[Collected data entries]

※

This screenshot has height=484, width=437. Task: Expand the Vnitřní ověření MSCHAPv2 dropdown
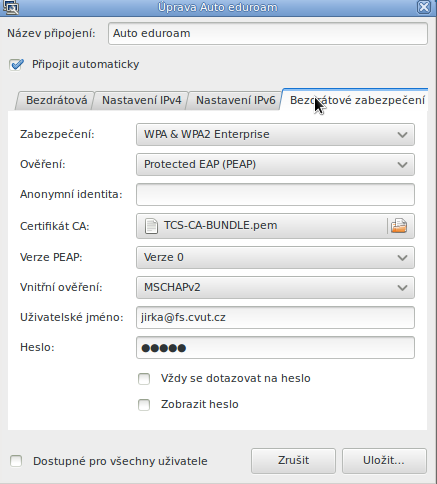pos(275,287)
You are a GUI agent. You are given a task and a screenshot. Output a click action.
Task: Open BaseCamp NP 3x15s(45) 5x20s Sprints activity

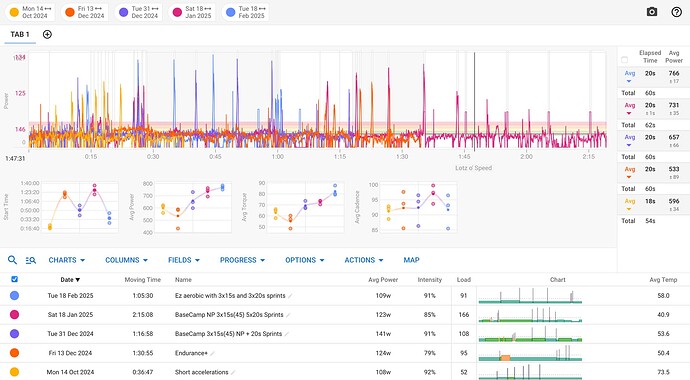click(229, 315)
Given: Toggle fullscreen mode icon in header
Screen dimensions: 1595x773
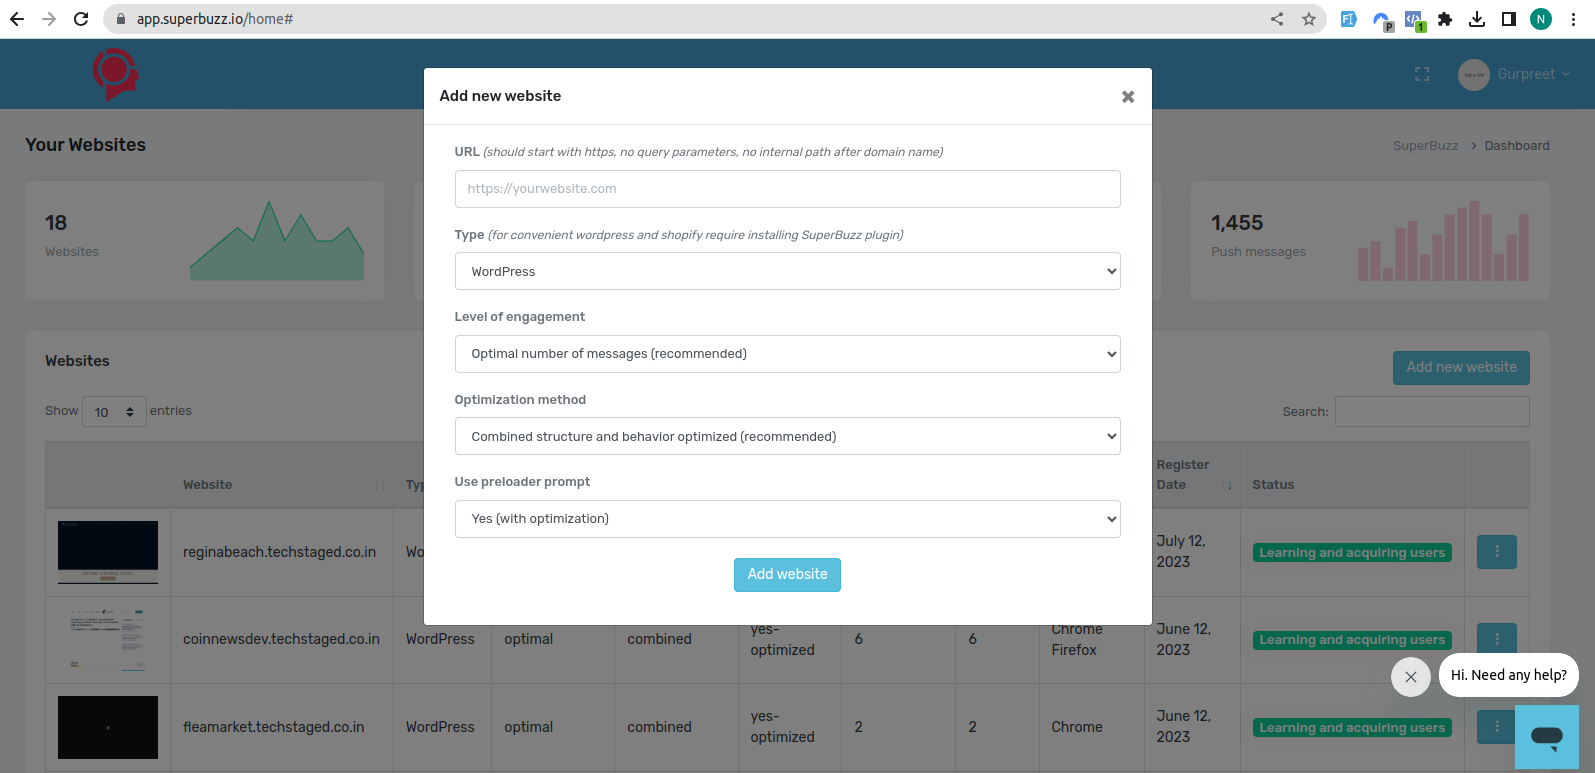Looking at the screenshot, I should pyautogui.click(x=1422, y=74).
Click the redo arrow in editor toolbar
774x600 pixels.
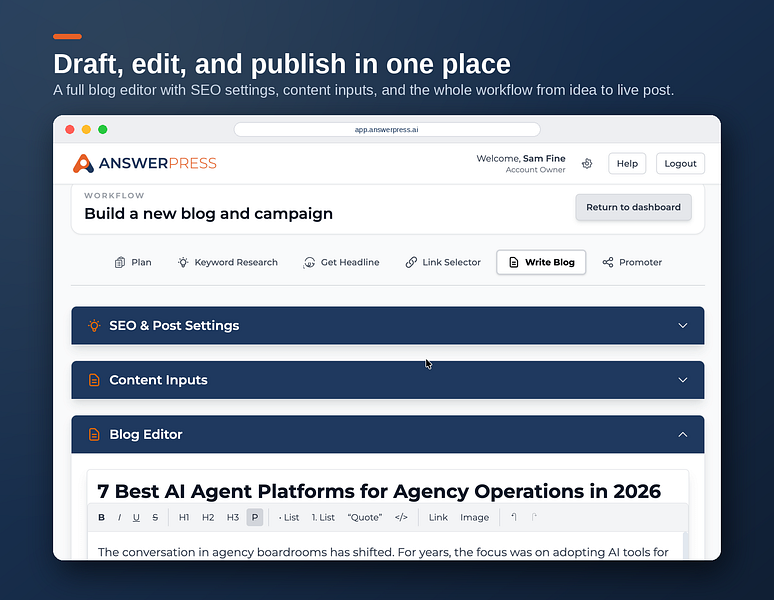pyautogui.click(x=534, y=517)
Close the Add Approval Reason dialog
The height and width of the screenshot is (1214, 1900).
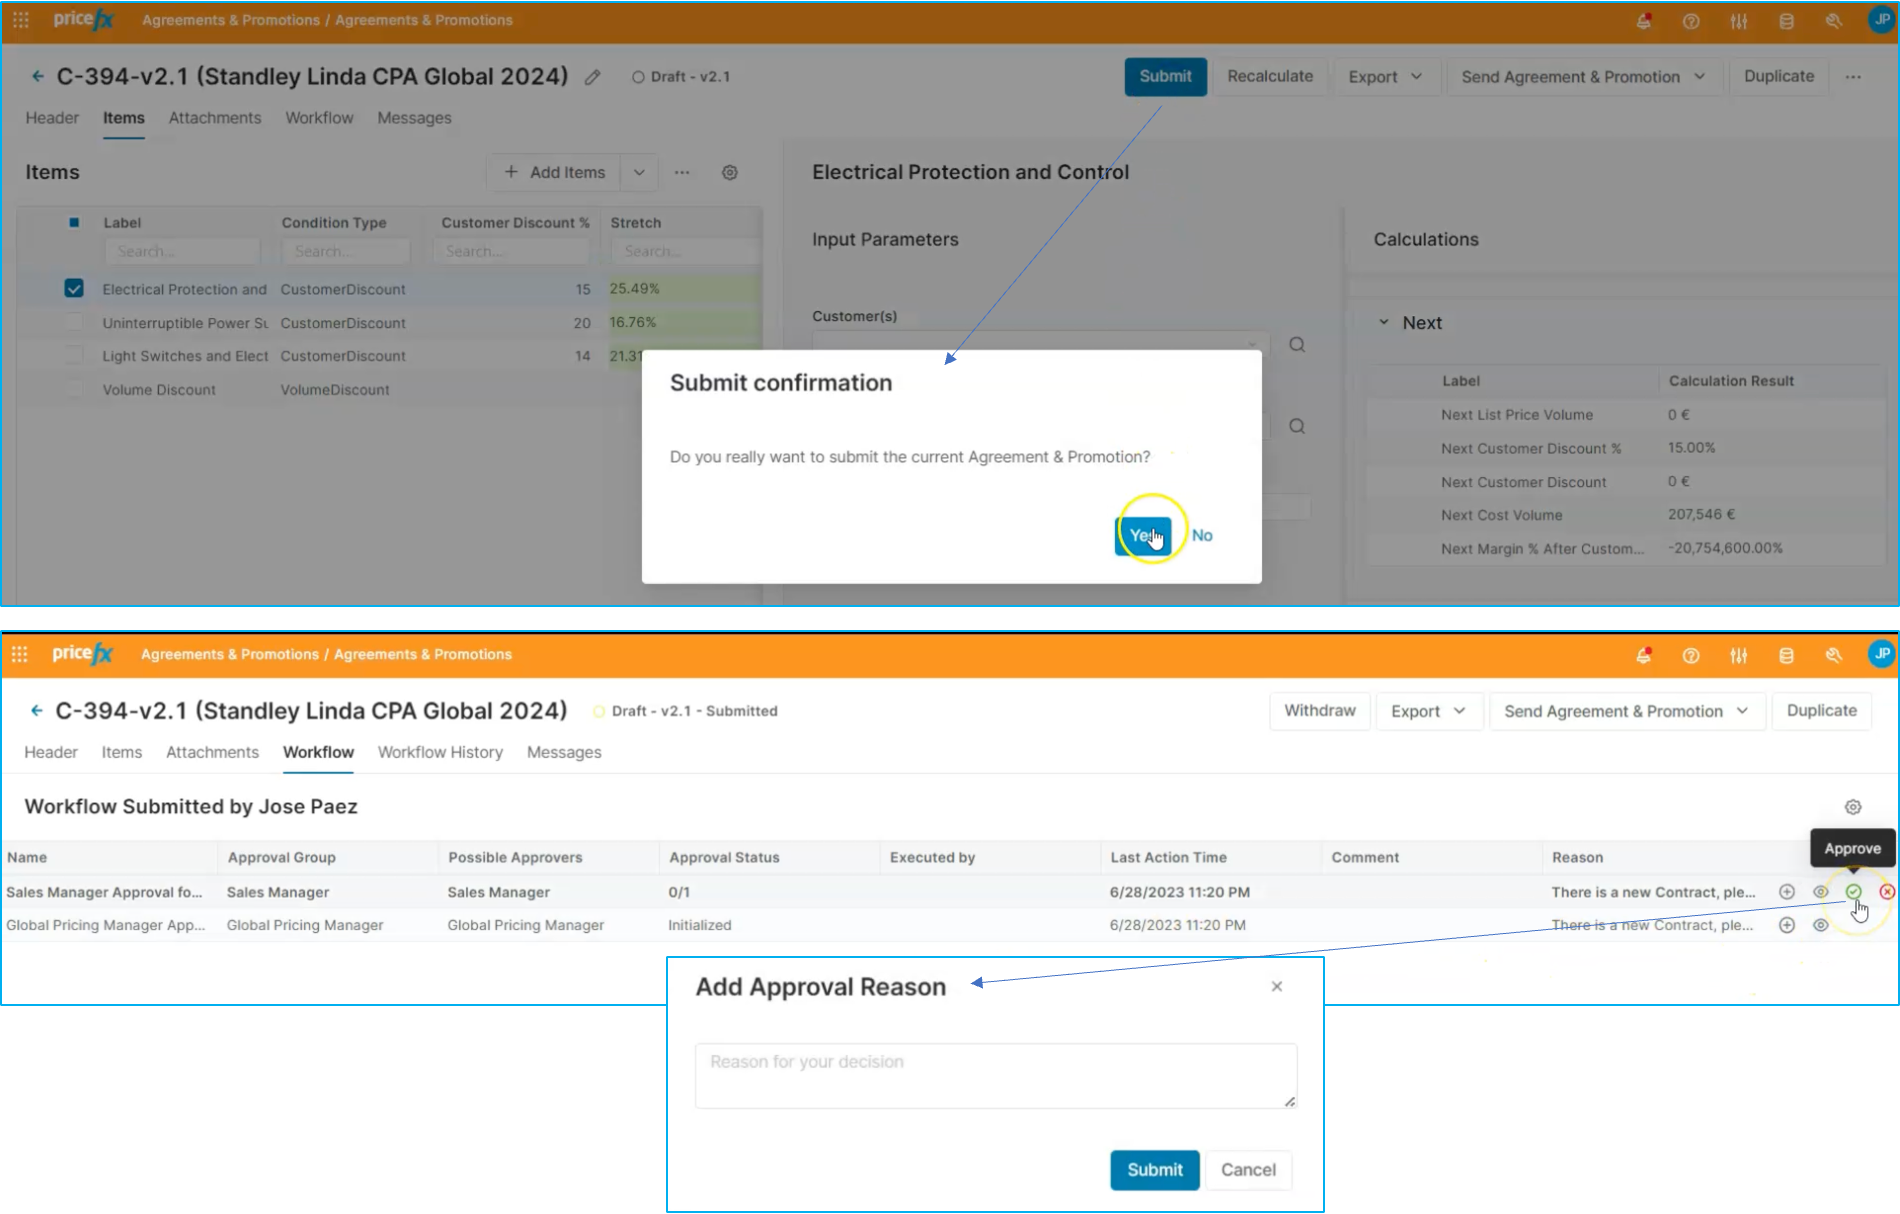pyautogui.click(x=1277, y=986)
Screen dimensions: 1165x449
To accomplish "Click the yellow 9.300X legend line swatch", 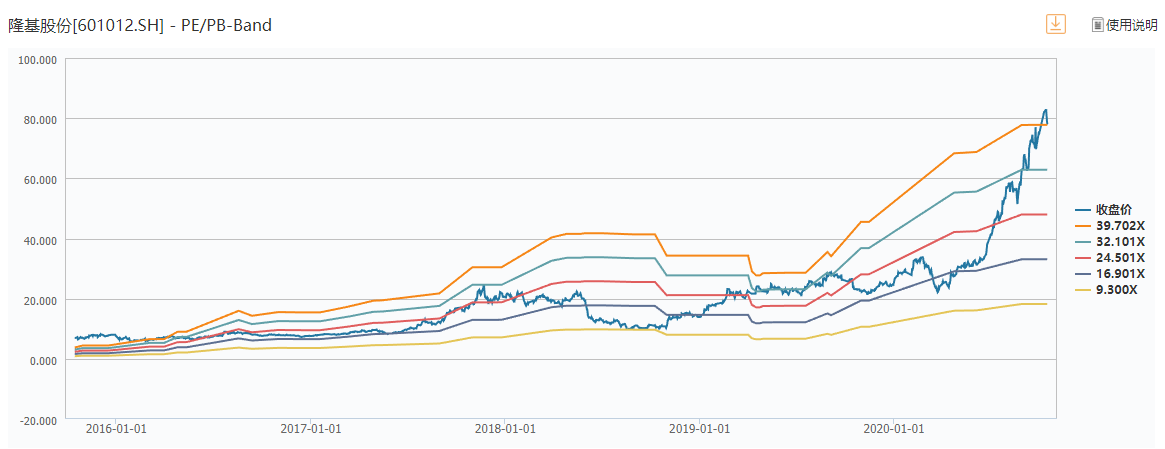I will [x=1083, y=289].
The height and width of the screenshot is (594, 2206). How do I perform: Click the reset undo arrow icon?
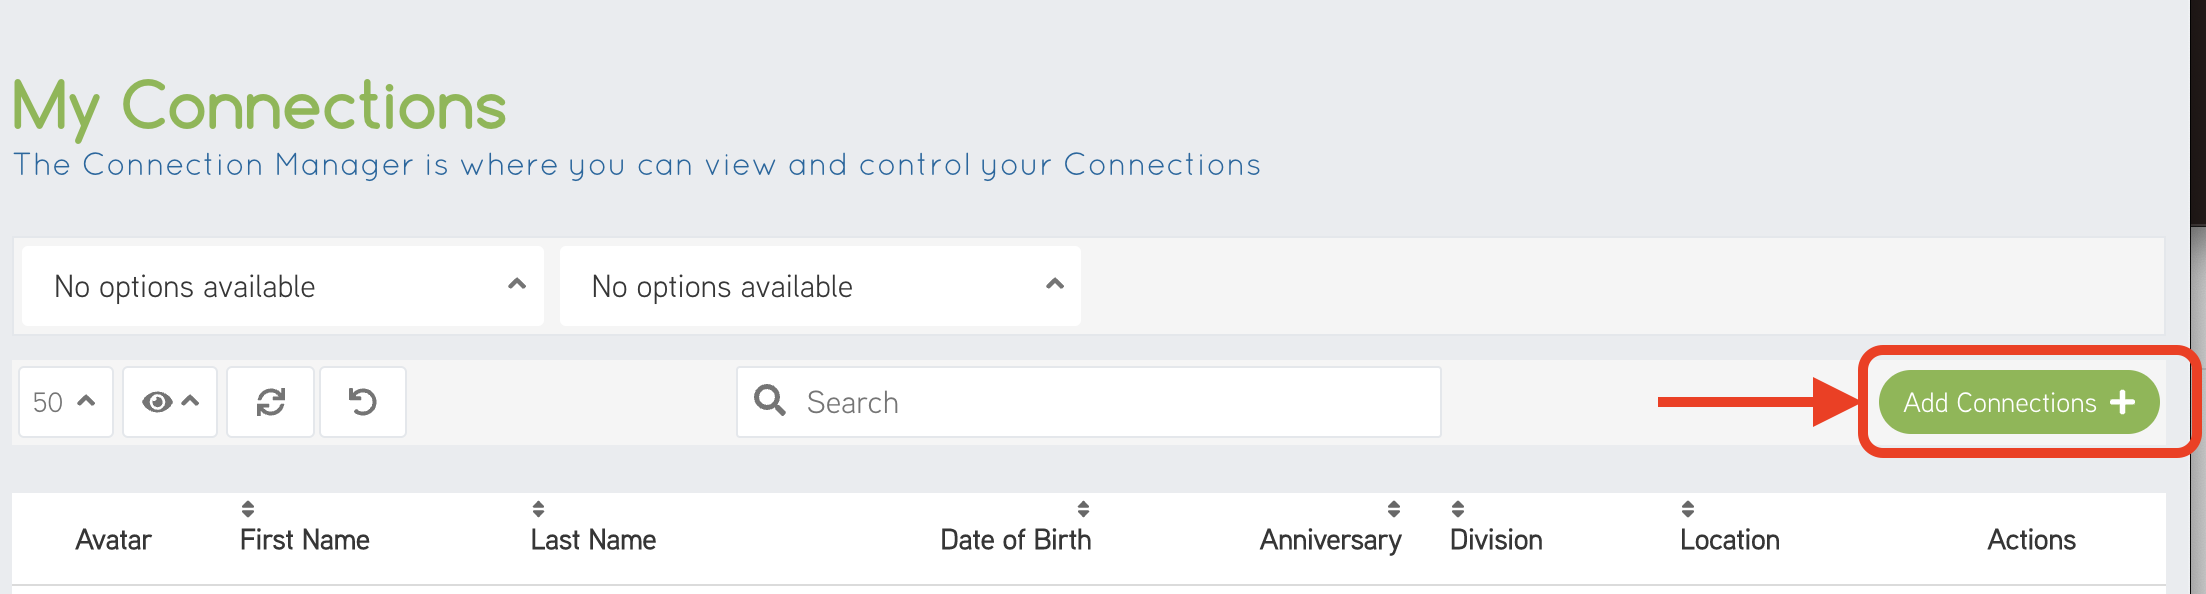pos(362,402)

※

Work instructions>
Could you repeat, exactly and with nothing else, the lines from the first line of the records through the line containing "Screen dimensions: 1165x449"? Leave out the pictures.

Solution to this problem>
This screenshot has height=484, width=437. Task: Expand the Vnitřní ověření MSCHAPv2 dropdown
pos(275,287)
You are a GUI agent. You are given a task and a screenshot. Output a click action.
Task: Open BaseCamp NP 3x15s(45) 5x20s Sprints activity

click(229, 315)
Given: Toggle fullscreen mode icon in header
Screen dimensions: 1595x773
Looking at the screenshot, I should pyautogui.click(x=1422, y=74).
Click the redo arrow in editor toolbar
774x600 pixels.
pyautogui.click(x=534, y=517)
Close the Add Approval Reason dialog
The height and width of the screenshot is (1214, 1900).
pyautogui.click(x=1277, y=986)
Screen dimensions: 1165x449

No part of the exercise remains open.